What design and detailing considerations exist when splicing shear wall top plates at wall discontinuities?

Disruption of shear wall top plates can occur for many reasons—e.g., the presence of a continuous structural steel column within the wall, installation of plumbing vents, change in wall widths, or a slight jog in wall position. In some cases, a shear wall’s top plates are used as chords and/or collectors for a diaphragm, meaning that discontinuities in the top plates create discontinuities in lateral load paths. In order to address this, splice connections should be designed and detailed so they’re capable of transferring loads around the discontinuity.

When designing shear walls, it’s important to consider forces that are applied along the top plates, and to recognize that the top plates can be under tension and compression at the same time.
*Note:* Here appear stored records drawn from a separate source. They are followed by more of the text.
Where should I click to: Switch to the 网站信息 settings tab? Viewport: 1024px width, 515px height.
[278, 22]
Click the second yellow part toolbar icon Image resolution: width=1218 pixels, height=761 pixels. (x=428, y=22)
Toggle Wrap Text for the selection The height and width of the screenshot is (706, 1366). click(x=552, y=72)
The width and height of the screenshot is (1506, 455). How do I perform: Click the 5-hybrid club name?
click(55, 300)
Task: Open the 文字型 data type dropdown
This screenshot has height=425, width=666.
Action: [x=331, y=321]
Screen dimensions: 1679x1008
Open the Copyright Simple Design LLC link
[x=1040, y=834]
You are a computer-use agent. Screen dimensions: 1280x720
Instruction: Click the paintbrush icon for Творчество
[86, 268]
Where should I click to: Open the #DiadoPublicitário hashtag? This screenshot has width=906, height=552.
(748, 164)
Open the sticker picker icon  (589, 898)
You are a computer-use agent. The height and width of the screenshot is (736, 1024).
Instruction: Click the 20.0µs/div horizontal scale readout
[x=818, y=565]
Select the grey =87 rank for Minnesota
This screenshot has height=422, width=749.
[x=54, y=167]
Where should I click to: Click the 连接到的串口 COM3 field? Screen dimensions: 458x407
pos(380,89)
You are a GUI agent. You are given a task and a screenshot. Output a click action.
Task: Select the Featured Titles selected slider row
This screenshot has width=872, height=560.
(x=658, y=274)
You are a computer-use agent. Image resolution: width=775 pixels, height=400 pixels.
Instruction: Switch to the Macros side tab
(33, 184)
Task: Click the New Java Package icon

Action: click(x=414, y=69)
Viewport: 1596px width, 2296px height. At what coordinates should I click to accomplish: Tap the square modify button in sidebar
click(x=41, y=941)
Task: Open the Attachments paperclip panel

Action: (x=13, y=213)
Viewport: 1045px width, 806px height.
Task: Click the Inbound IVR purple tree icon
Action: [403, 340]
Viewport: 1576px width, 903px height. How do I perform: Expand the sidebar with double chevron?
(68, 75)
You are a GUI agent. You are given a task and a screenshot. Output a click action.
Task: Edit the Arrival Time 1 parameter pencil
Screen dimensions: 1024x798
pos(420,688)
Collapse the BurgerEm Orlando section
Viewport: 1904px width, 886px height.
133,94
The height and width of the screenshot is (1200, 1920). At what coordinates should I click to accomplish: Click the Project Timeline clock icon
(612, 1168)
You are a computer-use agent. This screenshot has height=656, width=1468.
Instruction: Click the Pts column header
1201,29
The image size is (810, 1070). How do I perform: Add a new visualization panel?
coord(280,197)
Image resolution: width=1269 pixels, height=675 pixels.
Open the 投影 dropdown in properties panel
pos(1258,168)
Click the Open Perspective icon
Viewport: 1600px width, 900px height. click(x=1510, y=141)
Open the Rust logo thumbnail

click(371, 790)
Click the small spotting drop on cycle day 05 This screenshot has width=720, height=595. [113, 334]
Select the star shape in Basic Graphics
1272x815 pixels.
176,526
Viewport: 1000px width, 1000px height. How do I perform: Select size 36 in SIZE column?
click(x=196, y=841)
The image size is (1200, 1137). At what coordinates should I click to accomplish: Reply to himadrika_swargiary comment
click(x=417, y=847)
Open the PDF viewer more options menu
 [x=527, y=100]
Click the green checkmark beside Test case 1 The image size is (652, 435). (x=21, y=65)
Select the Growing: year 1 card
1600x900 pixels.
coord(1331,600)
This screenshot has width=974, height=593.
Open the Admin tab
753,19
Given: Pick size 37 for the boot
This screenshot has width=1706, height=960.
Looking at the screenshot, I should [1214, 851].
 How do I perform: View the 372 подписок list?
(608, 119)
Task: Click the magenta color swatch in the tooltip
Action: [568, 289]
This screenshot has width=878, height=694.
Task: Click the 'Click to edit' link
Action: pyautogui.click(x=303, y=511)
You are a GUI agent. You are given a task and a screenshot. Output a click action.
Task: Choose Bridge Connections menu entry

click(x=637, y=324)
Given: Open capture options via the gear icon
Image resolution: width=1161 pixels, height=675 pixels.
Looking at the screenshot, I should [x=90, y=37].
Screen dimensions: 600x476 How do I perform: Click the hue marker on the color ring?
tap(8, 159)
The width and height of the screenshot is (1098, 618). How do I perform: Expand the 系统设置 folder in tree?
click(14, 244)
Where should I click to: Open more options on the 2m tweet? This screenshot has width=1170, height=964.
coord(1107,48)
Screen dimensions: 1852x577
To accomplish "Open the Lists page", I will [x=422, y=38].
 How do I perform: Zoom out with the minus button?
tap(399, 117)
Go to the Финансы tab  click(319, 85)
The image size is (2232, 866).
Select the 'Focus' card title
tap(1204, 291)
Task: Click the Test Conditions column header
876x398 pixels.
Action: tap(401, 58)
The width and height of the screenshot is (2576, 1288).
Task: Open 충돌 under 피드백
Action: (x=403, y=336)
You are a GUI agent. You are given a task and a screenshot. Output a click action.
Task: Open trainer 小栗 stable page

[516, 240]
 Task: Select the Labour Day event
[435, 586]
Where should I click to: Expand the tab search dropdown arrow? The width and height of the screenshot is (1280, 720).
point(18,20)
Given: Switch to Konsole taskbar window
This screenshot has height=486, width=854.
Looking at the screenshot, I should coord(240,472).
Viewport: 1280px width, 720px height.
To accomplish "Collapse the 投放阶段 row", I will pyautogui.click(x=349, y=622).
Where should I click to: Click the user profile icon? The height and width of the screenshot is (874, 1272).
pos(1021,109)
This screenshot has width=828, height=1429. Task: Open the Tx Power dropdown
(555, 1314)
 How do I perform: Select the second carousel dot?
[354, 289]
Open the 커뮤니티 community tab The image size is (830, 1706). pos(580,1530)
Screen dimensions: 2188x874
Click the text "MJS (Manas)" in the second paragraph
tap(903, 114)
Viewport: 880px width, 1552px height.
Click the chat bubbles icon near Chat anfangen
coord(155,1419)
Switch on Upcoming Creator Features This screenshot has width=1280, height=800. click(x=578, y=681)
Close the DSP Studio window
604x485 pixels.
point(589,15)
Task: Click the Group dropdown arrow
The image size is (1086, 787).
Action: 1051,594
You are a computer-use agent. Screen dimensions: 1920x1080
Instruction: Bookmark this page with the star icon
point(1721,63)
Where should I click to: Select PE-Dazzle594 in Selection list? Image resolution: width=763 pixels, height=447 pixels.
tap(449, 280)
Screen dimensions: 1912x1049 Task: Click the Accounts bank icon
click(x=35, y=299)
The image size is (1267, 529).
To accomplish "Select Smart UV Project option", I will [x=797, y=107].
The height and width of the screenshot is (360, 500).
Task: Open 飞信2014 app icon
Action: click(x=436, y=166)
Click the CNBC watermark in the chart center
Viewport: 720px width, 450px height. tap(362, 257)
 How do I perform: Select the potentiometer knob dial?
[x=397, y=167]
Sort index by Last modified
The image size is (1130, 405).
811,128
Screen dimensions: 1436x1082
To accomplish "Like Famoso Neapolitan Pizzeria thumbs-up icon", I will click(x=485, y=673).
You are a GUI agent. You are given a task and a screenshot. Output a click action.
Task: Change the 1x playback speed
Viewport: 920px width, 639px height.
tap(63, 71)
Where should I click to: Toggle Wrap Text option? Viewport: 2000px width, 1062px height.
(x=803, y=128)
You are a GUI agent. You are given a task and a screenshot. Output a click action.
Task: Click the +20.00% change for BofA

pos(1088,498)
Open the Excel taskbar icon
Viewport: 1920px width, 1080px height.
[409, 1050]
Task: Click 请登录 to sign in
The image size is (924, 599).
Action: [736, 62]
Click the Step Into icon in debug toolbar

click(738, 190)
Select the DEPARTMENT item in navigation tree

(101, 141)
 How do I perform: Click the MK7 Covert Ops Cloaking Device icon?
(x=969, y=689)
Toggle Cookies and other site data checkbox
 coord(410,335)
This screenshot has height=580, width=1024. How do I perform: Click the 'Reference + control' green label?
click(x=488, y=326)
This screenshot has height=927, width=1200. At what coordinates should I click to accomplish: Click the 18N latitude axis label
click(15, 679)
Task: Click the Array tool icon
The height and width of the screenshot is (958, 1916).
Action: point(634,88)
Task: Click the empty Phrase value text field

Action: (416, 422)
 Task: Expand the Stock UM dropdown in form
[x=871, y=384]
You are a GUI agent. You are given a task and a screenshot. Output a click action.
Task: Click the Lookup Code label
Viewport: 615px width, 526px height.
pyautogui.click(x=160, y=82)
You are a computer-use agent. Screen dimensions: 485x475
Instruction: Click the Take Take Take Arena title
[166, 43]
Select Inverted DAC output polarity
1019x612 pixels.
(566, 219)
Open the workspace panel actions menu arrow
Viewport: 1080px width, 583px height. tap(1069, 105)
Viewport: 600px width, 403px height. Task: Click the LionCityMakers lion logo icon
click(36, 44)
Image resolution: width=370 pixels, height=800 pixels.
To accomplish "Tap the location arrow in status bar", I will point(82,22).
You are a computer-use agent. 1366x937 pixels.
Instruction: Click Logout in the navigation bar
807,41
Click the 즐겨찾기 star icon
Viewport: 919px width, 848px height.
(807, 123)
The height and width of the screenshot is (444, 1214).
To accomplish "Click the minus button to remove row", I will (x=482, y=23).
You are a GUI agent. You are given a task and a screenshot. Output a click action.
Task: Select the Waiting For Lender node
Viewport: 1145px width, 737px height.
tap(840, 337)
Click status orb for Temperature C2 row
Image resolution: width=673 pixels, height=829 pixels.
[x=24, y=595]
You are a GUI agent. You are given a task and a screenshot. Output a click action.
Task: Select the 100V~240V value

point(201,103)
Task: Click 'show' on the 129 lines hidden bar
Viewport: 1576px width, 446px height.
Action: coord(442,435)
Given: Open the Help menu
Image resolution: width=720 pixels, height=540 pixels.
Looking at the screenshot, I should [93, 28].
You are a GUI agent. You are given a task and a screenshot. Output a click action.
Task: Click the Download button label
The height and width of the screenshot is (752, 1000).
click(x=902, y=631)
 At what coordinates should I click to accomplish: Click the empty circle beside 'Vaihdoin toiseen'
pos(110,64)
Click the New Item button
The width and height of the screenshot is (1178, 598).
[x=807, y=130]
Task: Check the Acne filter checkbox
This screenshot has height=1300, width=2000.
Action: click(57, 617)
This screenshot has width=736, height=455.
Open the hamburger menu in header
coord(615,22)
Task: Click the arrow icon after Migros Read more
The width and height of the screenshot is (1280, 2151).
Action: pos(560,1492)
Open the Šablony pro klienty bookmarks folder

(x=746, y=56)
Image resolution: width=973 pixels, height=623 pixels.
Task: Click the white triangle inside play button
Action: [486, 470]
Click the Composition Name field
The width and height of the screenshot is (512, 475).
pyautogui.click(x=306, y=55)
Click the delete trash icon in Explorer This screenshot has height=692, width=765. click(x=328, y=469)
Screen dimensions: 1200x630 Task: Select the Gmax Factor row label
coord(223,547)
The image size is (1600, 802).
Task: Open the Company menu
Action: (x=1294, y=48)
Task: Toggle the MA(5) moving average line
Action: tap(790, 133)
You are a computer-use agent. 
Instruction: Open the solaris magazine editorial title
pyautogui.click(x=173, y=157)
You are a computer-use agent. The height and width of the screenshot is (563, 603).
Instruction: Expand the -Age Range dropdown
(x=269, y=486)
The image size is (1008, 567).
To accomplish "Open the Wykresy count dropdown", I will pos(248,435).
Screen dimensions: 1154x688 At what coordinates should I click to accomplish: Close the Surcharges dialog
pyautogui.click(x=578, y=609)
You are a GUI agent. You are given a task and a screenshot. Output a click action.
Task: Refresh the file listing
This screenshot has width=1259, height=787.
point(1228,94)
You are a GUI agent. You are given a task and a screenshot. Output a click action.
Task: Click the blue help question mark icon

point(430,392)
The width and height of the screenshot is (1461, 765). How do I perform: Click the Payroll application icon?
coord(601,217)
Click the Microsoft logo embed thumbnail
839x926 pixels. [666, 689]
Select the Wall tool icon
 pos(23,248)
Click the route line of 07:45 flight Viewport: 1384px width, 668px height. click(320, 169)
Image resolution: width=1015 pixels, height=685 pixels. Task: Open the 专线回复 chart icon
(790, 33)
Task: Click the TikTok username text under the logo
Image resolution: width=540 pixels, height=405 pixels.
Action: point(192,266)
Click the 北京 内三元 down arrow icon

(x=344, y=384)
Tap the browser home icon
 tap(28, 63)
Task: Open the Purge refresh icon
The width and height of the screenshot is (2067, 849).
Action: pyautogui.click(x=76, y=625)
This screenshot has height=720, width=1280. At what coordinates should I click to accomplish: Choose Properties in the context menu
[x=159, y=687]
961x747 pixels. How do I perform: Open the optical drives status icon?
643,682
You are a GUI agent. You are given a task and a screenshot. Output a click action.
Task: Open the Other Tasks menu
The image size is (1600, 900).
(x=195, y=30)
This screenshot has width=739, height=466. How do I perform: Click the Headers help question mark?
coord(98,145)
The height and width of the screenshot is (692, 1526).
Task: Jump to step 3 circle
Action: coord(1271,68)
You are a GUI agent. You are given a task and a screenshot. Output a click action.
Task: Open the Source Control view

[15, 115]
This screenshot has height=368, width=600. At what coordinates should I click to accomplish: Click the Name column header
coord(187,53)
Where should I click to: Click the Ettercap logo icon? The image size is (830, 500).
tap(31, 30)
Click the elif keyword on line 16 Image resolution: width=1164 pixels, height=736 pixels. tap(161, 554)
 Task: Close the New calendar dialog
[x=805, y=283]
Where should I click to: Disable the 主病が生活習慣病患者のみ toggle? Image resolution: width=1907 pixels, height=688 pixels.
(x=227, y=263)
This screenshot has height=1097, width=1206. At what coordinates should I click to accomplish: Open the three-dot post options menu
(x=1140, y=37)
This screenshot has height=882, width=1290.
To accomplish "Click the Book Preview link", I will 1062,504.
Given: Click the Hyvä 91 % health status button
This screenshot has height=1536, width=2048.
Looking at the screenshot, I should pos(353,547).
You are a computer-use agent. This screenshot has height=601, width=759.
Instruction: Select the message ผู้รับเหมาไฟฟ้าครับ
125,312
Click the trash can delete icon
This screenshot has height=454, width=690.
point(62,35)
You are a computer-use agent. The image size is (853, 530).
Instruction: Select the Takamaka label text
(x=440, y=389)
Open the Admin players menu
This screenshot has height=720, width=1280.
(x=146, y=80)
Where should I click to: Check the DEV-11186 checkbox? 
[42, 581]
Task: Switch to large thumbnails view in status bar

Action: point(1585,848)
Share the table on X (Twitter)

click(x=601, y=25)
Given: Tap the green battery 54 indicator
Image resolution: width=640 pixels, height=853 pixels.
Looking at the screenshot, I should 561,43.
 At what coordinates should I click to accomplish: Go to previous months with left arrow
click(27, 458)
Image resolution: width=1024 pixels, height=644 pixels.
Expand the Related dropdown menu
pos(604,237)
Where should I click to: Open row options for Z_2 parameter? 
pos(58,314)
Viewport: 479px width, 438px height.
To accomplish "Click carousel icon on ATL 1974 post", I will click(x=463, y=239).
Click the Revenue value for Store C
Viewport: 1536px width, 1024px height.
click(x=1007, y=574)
This isn’t typically an issue unless a disruption or discontinuity in the top plates must occur. Any splice connection must be capable of transferring calculated tension and compression forces. The force at a splice location can be calculated by determining the net shear acting along the shear wall (shear wall shear minus the diaphragm shear), then constructing a force diagram as shown in Figures 1 and 3 below. The wall sheathing cannot be used to splice the wall top plates at these locations, in accordance with the American Wood Council’s Special Design Provisions for Wind and Seismic (SDPWS) Section 4.1.4.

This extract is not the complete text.